Cyclone Idai made landfall last Thursday and has swept through Mozambique, Malawi, and Zimbabwe, killing hundreds of people and affecting an estimated 2.6 million people. More than 400,000 have lost their homes, and as heavy rainfall continues, the UN predicts one of the worst weather-related disasters on record.

HelpAge International and its network members are working with partners and agencies on the ground to ensure that older people are included in the humanitarian response.

Older people, particularly those living alone and those with disabilities, are often overlooked or left behind in emergencies. Their needs and concerns must be identified and addressed. HelpAge and its partners are deploying multidisciplinary outreach teams including health and social workers to support those most at risk.

Andrew Collodel, HelpAge’s Head of Humanitarian Programs, said: “Time is critical and lives are in danger. Many older women and men are sleeping rough in makeshift shelters, often without water, food, and medication that is crucial for their health.

“We need to provide immediate life-saving support to those most at risk, but we also need to work with other agencies and donors to ensure that older people are not ignored, that their voices are heard, and their needs and rights are recognized both in the immediate response and the longer-term support to rebuild lives and communities.”

HelpAge’s response


The government has declared a state of emergency, with more rain expected. The city of Beira is short of clean water, food, medical care, and communication; several villages have been cut off by a tidal surge.

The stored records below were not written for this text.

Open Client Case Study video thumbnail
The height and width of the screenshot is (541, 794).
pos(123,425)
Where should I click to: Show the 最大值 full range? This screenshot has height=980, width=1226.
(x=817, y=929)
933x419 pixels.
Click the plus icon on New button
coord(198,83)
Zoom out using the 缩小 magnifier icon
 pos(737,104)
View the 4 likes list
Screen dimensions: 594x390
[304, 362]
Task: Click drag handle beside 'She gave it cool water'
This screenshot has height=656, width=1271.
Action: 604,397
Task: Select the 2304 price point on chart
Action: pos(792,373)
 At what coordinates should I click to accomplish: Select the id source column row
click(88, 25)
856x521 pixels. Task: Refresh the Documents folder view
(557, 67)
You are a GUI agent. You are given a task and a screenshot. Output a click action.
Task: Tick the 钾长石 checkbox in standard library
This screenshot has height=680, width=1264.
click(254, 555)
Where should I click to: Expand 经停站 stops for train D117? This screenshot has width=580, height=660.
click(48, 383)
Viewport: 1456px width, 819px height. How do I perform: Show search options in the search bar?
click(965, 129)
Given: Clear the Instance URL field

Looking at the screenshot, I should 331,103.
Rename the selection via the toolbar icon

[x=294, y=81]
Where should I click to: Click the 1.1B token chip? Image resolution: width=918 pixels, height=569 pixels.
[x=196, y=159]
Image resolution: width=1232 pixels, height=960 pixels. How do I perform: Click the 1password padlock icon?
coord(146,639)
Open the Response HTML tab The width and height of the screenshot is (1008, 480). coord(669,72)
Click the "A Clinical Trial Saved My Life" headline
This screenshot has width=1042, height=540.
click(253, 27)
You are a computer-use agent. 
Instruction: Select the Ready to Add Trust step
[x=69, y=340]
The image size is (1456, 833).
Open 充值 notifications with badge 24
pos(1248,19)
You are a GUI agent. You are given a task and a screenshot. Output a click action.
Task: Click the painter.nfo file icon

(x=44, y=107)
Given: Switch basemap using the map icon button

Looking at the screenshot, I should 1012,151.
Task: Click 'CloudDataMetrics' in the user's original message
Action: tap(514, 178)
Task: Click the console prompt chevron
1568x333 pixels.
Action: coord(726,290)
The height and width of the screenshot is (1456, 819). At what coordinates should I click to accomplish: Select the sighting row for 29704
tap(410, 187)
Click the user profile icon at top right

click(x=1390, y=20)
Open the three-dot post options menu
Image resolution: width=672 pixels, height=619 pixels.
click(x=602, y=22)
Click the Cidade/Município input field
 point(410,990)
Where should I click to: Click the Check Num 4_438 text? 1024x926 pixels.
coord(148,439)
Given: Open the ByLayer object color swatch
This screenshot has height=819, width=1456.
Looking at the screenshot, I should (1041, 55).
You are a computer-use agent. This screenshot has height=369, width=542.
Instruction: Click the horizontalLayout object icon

HelpAge’s country team and partners are reaching out to older people in the affected communities to assess and meet their urgent needs.

Ferdinando Almeida, HelpAge’s Program Coordinator in Mozambique, said: “This is the most devastating natural disaster the region has experienced in living memory. Older people and their families are among the most affected by the floods. We desperately need help to alleviate the suffering of the people most at risk.”


Thousands of people are homeless, fields have been destroyed, and livestock washed away. HelpAge has received funding for MANEPO, our network member in Malawi, to assess the needs of older people and provide clean water and shelter in the worst affected areas.

Andrew Kavala, executive director of MANEPO, said: “The intensity and severity of the cyclone and subsequent floods have hit older people especially hard. Many have died and hundreds have lost their homes. We need all the help we can get to reach the survivors, and to help them rebuild their lives.”


HelpAge is working with our network and partners to undertake a rapid needs assessment and send outreach teams to respond to urgent needs.